[Saved entries]
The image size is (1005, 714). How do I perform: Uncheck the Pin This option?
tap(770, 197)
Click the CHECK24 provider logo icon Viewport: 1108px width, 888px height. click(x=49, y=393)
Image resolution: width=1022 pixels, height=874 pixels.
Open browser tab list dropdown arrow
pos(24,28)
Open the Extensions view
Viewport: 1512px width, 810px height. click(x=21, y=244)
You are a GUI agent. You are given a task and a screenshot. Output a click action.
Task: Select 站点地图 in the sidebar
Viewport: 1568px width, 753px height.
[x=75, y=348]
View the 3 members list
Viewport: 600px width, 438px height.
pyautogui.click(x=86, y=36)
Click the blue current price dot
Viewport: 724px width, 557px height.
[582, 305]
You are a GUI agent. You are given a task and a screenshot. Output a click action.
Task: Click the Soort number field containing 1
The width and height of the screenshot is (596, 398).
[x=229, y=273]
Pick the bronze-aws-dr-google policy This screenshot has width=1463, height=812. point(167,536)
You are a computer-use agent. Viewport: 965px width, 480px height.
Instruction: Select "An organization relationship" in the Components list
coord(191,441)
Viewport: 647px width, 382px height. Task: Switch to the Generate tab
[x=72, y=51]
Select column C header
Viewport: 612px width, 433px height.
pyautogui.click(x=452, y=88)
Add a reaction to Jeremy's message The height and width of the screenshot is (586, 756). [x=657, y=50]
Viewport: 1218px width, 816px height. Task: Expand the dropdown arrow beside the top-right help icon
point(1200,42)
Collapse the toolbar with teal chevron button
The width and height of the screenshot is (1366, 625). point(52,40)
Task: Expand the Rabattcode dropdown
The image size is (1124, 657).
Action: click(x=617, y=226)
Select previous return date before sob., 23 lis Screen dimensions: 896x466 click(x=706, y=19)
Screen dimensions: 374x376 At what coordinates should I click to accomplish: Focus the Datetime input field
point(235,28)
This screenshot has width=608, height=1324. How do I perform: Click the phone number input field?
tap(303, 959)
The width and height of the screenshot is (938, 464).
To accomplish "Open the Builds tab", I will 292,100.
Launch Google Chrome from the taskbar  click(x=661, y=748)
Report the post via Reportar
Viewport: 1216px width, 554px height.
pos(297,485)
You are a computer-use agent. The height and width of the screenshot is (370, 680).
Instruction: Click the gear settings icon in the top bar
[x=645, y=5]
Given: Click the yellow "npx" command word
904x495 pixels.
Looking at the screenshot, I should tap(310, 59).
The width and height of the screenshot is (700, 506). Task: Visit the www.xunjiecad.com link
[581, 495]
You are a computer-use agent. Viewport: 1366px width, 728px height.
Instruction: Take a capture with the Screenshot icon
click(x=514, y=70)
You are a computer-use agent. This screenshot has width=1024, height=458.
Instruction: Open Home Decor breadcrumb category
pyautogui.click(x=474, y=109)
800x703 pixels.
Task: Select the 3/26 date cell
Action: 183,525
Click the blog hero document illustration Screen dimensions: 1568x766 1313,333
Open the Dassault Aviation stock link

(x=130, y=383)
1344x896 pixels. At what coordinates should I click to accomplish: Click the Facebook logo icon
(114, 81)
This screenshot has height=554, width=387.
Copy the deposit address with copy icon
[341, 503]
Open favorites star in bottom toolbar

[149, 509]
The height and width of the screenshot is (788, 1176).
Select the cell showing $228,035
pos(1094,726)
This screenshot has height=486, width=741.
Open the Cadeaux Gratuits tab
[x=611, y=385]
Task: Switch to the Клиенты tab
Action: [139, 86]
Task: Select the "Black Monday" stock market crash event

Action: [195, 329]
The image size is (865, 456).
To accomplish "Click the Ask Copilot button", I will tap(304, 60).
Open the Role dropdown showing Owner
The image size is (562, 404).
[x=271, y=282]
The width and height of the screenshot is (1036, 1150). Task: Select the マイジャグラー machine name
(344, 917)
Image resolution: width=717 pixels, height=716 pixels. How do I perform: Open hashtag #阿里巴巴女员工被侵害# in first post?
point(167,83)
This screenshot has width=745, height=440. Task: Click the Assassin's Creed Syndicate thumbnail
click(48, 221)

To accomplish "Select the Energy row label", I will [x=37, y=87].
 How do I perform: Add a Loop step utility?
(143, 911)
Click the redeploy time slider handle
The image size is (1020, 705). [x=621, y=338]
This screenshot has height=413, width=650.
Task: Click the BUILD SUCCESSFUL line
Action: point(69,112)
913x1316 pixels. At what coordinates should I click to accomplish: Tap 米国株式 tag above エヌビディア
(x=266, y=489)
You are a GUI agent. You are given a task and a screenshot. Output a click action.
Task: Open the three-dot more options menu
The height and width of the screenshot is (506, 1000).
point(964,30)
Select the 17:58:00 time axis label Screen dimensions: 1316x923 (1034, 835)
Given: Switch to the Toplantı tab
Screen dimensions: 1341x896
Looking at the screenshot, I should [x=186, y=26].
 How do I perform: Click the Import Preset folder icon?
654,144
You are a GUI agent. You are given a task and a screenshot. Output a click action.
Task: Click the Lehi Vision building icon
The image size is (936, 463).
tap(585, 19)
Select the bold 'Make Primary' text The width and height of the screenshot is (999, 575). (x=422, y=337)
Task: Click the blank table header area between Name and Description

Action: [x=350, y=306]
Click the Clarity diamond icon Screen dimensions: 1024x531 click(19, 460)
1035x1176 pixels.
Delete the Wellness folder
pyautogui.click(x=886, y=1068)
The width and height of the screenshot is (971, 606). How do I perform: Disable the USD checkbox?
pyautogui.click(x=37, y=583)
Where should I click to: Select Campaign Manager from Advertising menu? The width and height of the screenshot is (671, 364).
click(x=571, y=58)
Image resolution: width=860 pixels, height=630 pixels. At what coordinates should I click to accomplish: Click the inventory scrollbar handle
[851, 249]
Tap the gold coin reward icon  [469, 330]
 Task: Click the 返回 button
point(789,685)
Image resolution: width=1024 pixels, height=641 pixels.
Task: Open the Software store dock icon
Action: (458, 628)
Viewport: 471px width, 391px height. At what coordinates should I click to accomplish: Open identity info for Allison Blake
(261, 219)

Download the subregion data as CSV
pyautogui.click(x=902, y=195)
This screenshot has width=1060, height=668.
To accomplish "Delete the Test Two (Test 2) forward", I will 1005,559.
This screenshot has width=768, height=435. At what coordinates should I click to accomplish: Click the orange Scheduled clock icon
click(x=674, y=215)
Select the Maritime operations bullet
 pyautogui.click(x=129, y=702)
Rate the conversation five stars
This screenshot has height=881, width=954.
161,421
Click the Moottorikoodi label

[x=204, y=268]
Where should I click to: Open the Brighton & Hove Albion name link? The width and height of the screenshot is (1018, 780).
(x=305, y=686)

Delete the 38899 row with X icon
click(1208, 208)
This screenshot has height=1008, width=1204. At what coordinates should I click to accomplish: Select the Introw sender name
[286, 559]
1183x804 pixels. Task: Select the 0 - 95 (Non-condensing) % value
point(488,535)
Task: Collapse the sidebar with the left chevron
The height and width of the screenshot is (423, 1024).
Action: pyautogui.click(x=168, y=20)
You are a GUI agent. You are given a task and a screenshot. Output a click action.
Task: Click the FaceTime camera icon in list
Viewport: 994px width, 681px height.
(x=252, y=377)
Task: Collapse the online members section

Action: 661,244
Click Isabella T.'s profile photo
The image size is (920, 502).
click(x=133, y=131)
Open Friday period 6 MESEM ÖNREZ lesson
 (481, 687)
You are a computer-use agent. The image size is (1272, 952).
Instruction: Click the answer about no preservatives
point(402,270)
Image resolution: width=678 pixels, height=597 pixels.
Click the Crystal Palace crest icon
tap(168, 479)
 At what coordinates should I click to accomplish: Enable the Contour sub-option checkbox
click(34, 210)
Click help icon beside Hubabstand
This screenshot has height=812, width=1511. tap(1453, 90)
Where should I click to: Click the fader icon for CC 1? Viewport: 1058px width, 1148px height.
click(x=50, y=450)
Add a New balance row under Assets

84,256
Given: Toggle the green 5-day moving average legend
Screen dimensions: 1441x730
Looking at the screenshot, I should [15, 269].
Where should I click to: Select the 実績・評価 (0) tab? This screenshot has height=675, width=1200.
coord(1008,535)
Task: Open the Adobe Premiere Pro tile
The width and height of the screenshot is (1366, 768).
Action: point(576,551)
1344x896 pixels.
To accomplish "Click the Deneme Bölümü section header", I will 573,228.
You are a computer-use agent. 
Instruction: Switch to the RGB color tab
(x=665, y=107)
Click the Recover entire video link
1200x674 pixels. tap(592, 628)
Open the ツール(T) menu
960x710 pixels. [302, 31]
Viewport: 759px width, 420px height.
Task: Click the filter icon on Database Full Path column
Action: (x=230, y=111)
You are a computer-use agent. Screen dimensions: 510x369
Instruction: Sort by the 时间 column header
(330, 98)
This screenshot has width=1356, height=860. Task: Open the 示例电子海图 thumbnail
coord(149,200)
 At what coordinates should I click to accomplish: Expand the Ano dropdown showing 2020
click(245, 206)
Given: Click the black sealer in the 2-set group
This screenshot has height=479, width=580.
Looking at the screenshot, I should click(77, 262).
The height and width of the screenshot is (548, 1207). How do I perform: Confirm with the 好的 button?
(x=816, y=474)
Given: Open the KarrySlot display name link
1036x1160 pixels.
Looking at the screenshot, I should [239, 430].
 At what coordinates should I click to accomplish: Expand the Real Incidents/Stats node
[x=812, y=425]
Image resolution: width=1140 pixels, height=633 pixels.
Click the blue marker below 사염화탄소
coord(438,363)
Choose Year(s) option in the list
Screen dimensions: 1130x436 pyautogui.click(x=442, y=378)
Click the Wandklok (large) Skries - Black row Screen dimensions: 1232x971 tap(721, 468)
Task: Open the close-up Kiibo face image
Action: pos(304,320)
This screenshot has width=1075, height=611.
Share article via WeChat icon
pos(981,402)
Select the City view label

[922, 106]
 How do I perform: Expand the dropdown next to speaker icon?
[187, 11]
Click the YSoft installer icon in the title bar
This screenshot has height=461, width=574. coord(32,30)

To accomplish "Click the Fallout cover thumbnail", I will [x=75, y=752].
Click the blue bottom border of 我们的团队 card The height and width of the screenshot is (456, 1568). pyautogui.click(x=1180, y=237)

> **Your objective**
Copy out the lines above, from the one holding "Given: Open the KarrySlot display name link" through the final line, with no other lines.

> **Task solution**
Given: Open the KarrySlot display name link
1036x1160 pixels.
Looking at the screenshot, I should [239, 430].
 At what coordinates should I click to accomplish: Expand the Real Incidents/Stats node
[x=812, y=425]
Image resolution: width=1140 pixels, height=633 pixels.
Click the blue marker below 사염화탄소
coord(438,363)
Choose Year(s) option in the list
Screen dimensions: 1130x436 pyautogui.click(x=442, y=378)
Click the Wandklok (large) Skries - Black row Screen dimensions: 1232x971 tap(721, 468)
Task: Open the close-up Kiibo face image
Action: pos(304,320)
This screenshot has width=1075, height=611.
Share article via WeChat icon
pos(981,402)
Select the City view label

[922, 106]
 How do I perform: Expand the dropdown next to speaker icon?
[187, 11]
Click the YSoft installer icon in the title bar
This screenshot has height=461, width=574. coord(32,30)

To accomplish "Click the Fallout cover thumbnail", I will [x=75, y=752].
Click the blue bottom border of 我们的团队 card The height and width of the screenshot is (456, 1568). pyautogui.click(x=1180, y=237)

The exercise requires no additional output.